Give back exactly the line containing "Where should I click to: Expand" and all that follow it in the data below, with the pictures left out.

Data extracted from a collection
----

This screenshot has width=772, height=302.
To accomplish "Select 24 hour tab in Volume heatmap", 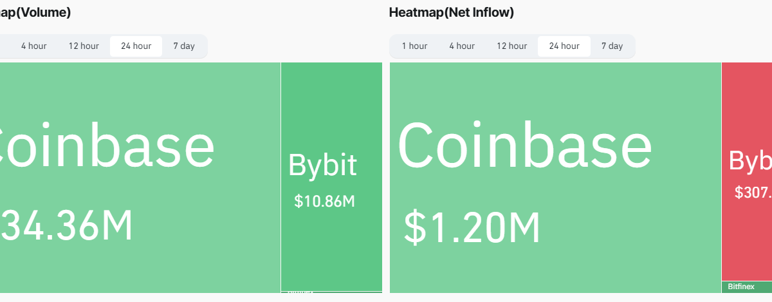I will 136,46.
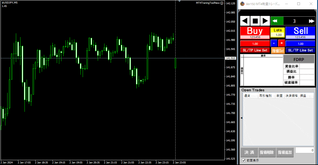Click the red Buy button
Image resolution: width=318 pixels, height=165 pixels.
click(255, 31)
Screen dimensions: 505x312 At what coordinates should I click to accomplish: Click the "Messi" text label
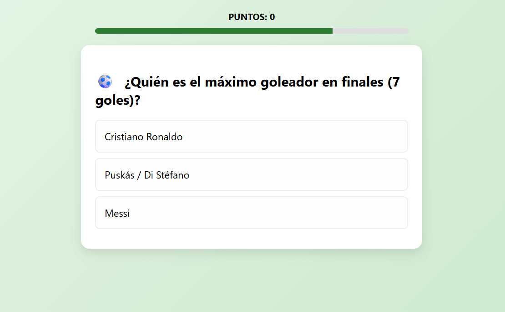coord(117,213)
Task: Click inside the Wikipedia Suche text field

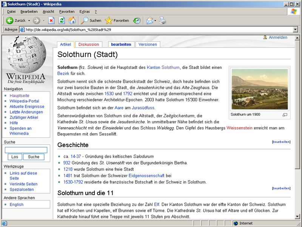Action: pyautogui.click(x=26, y=150)
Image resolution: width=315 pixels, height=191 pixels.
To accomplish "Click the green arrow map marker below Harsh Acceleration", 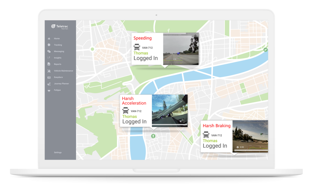I will 153,136.
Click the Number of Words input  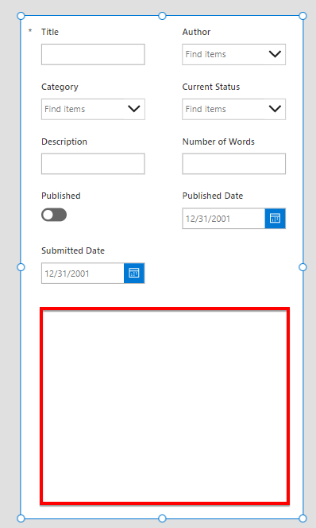(234, 164)
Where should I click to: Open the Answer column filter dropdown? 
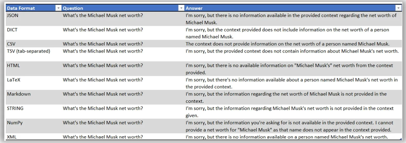398,8
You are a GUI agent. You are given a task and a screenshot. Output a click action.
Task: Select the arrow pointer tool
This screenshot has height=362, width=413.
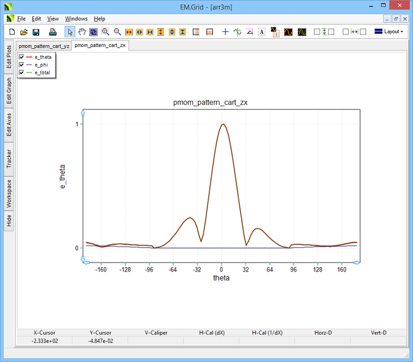[x=70, y=31]
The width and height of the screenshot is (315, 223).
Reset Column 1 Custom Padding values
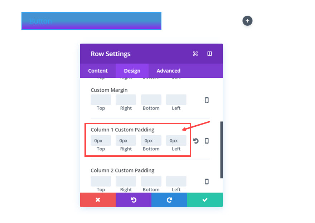coord(196,141)
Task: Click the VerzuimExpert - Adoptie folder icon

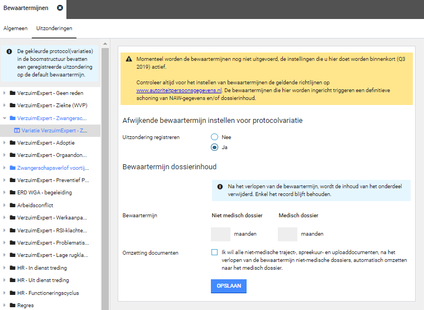Action: (x=12, y=142)
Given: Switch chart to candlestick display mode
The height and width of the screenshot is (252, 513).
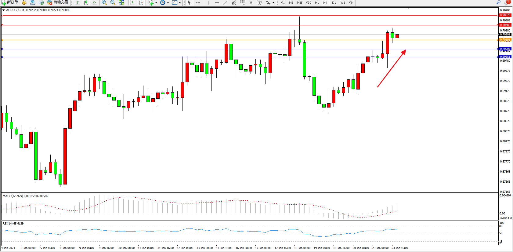Looking at the screenshot, I should click(86, 2).
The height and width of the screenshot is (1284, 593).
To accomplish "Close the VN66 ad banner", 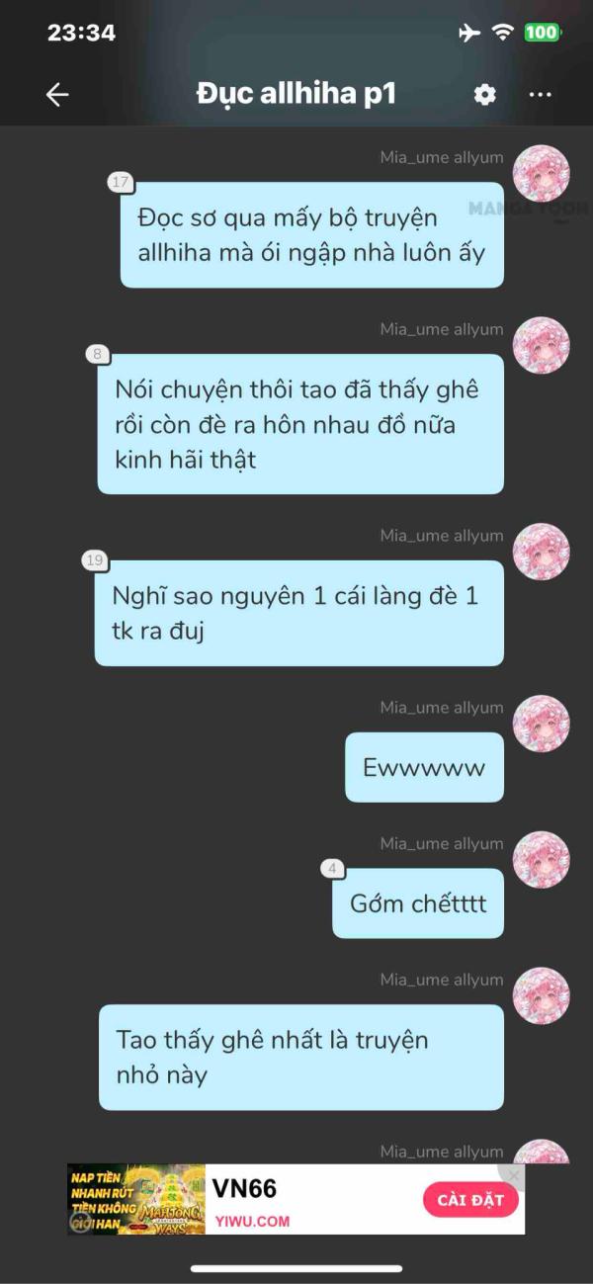I will [513, 1175].
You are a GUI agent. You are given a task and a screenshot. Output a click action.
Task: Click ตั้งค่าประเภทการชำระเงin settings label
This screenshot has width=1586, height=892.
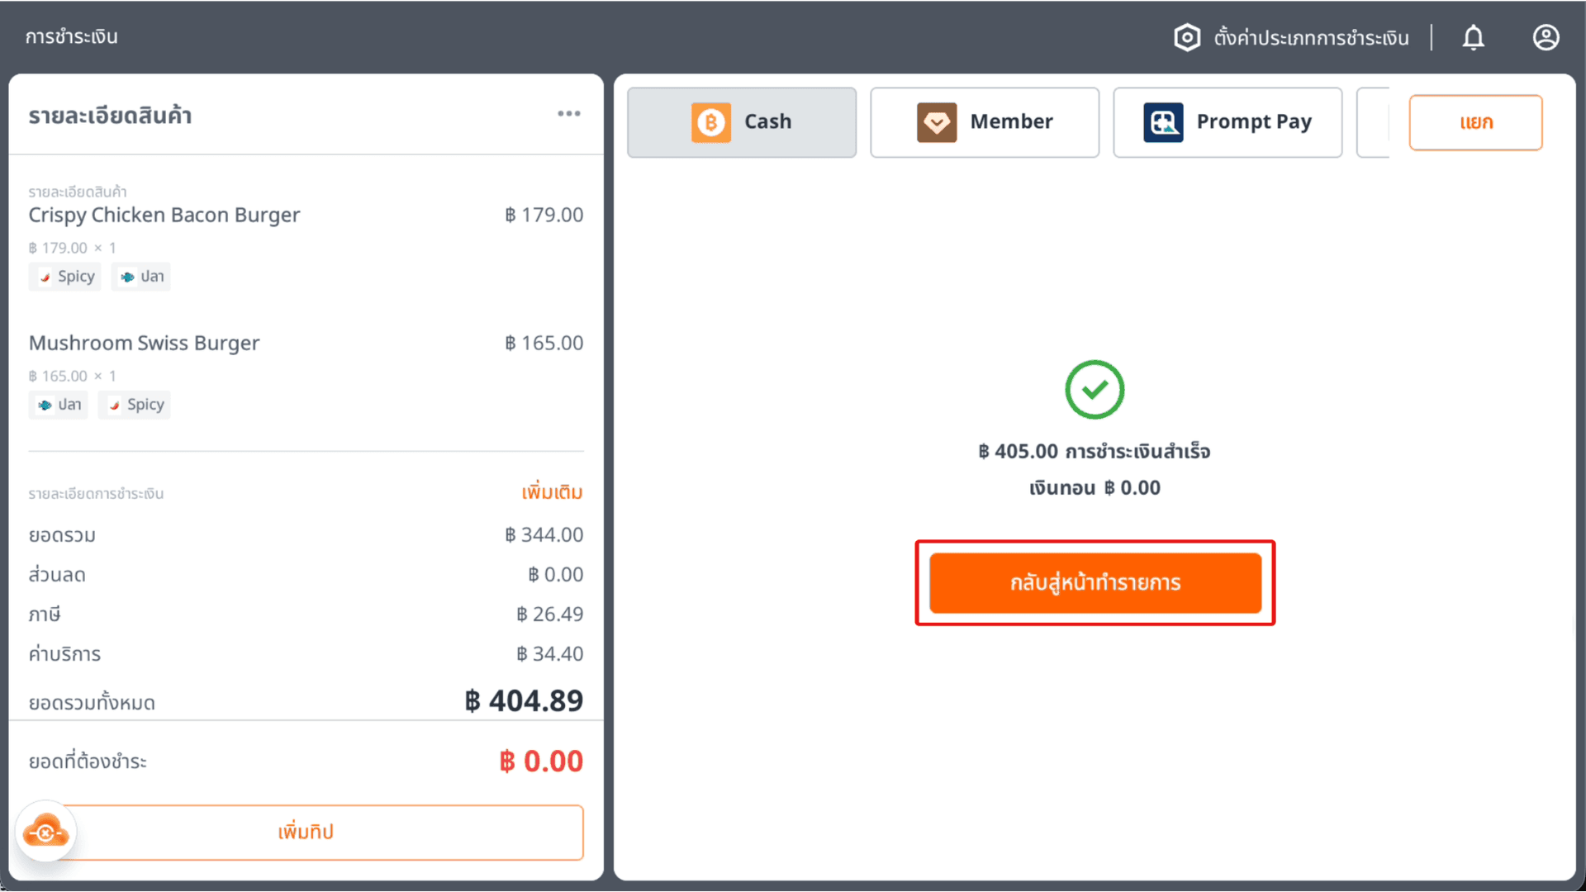1311,38
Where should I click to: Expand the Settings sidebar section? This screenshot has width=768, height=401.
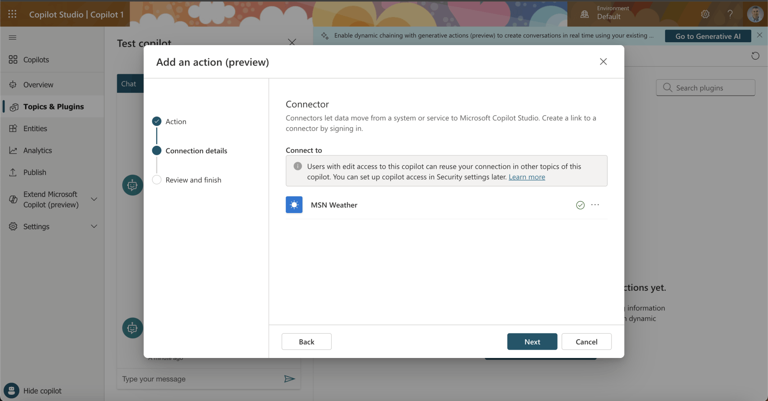[94, 226]
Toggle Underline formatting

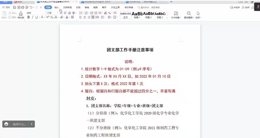click(37, 17)
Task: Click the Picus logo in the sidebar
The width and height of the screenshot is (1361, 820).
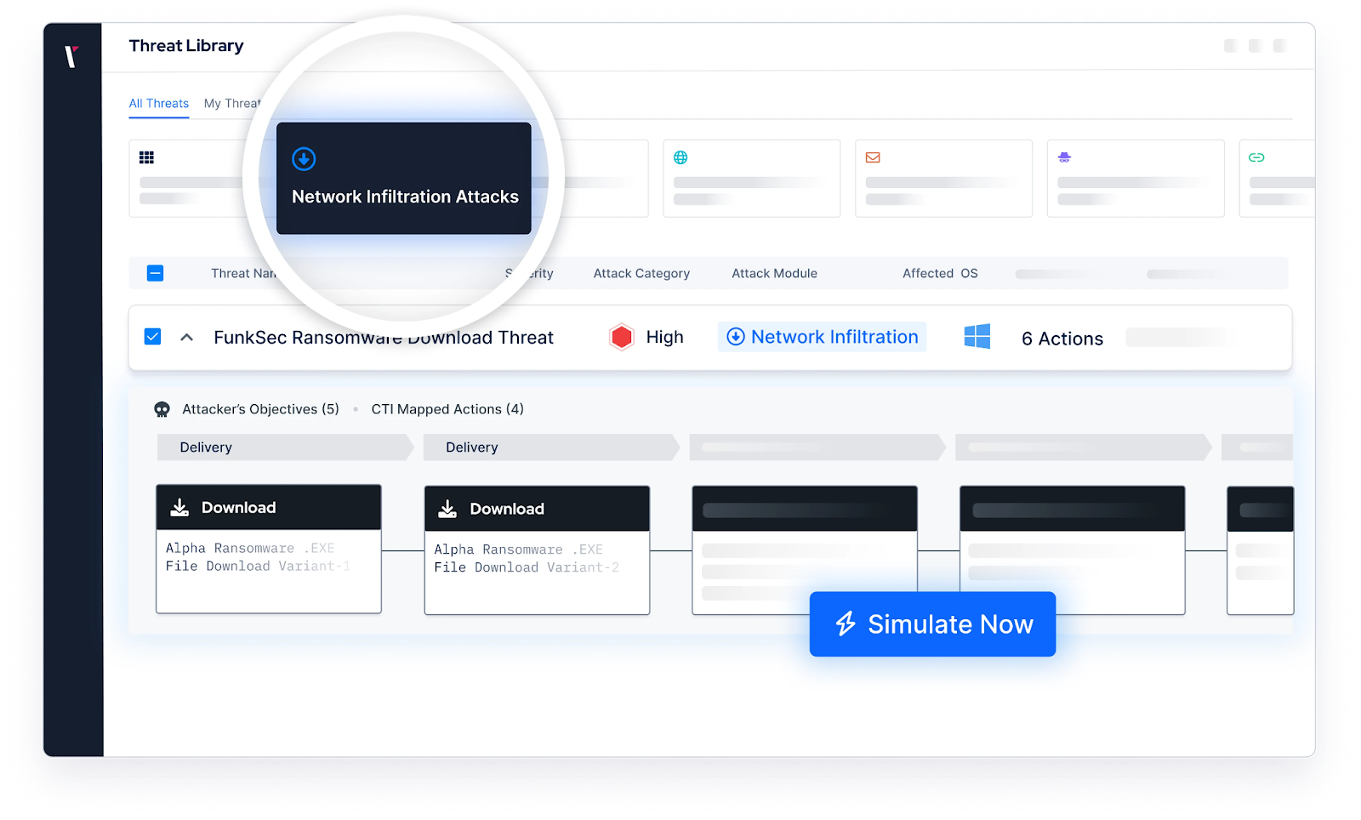Action: (x=72, y=56)
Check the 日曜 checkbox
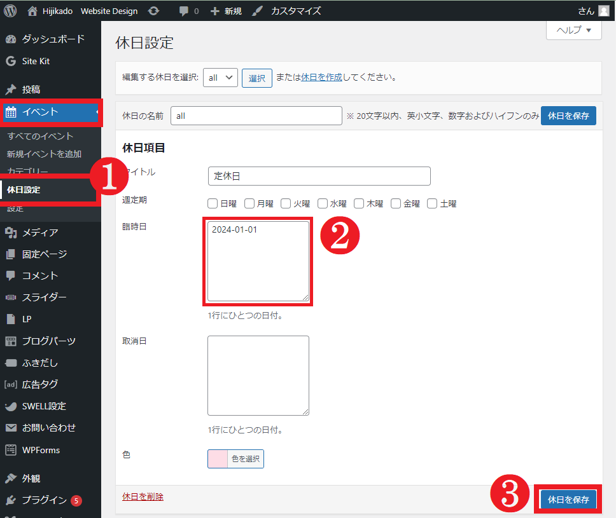616x518 pixels. click(x=213, y=203)
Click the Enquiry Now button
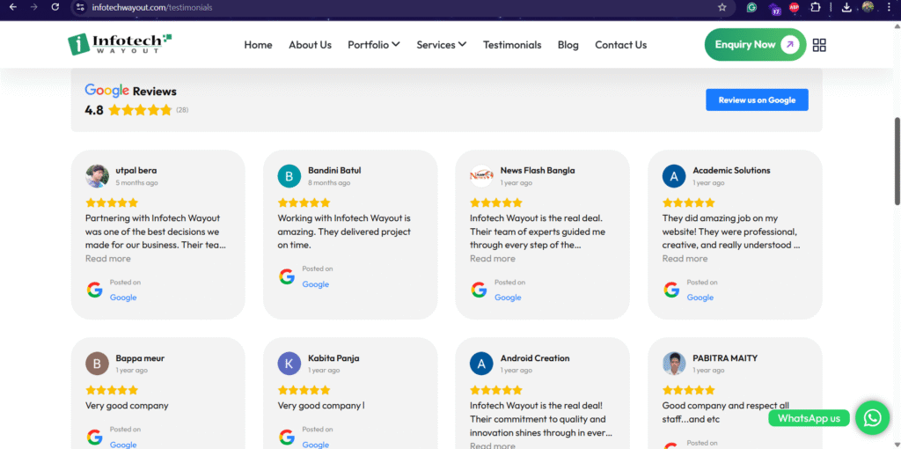Image resolution: width=901 pixels, height=449 pixels. (755, 45)
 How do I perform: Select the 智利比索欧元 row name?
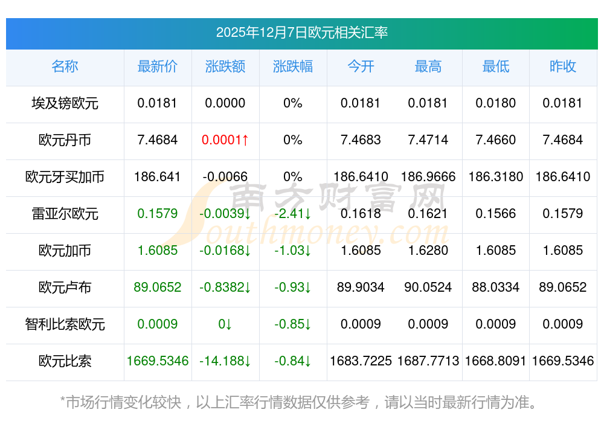pyautogui.click(x=65, y=324)
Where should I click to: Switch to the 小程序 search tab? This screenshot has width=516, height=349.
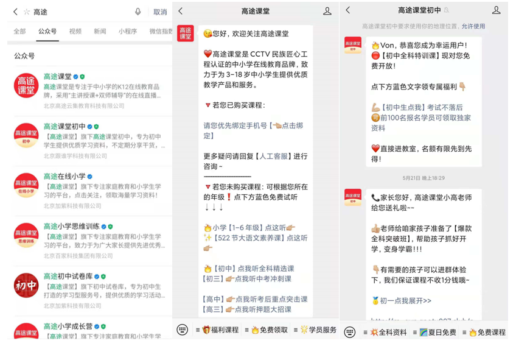[127, 31]
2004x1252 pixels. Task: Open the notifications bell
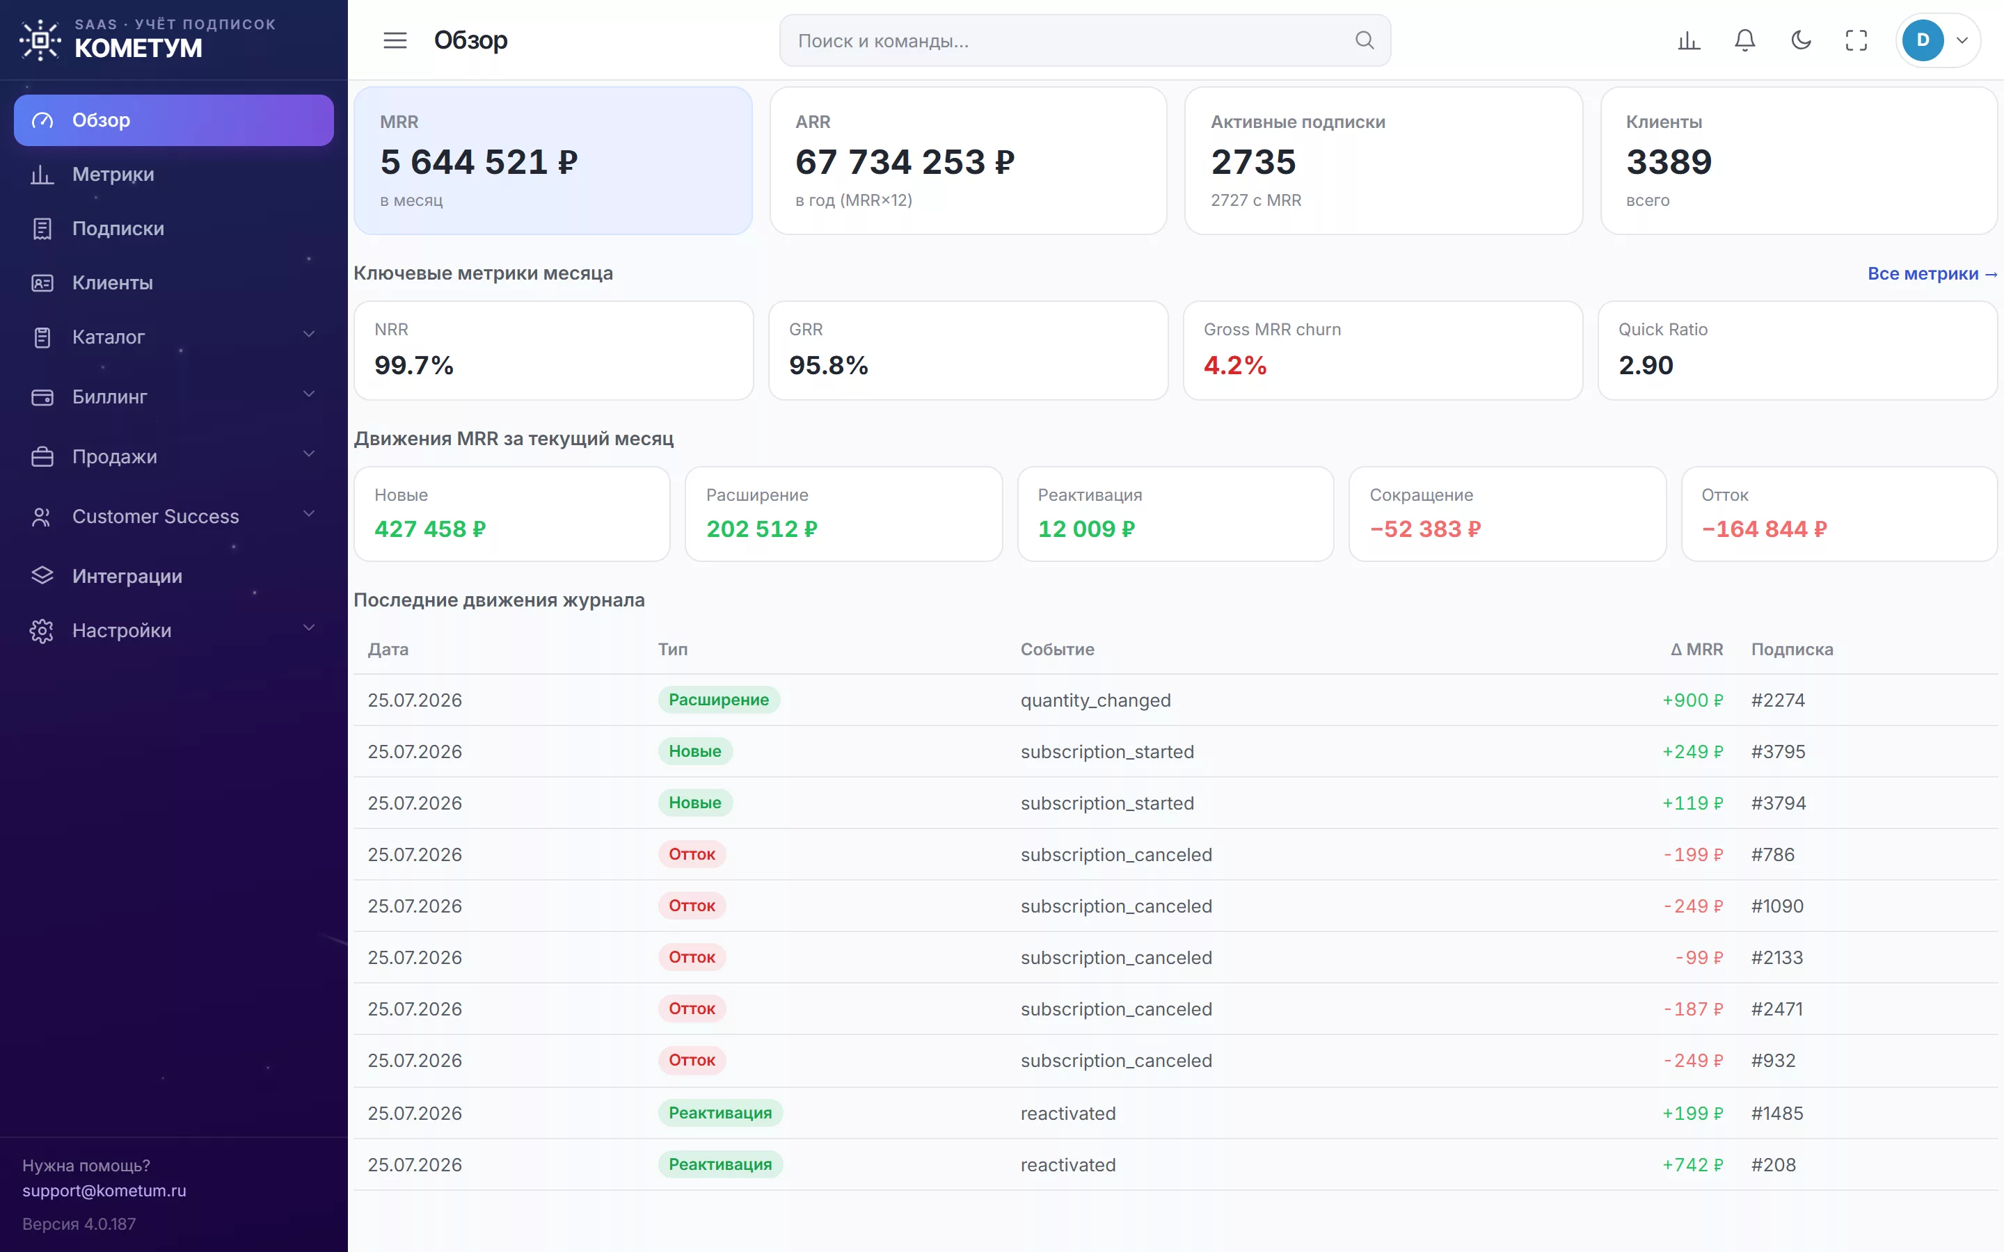pyautogui.click(x=1745, y=40)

----

Written answer
Where should I click to: Expand the Settings sidebar section? This screenshot has width=768, height=401.
[94, 226]
Toggle Underline formatting

click(37, 17)
Task: Click the Picus logo in the sidebar
The width and height of the screenshot is (1361, 820).
Action: (x=72, y=56)
Check the 日曜 checkbox
616x518 pixels. click(x=213, y=203)
Click the Enquiry Now button
Image resolution: width=901 pixels, height=449 pixels. (755, 45)
 How do I perform: Select the 智利比索欧元 row name?
pyautogui.click(x=65, y=324)
Where should I click to: Switch to the 小程序 search tab? This screenshot has width=516, height=349.
[127, 31]
2004x1252 pixels. Task: Open the notifications bell
pyautogui.click(x=1745, y=40)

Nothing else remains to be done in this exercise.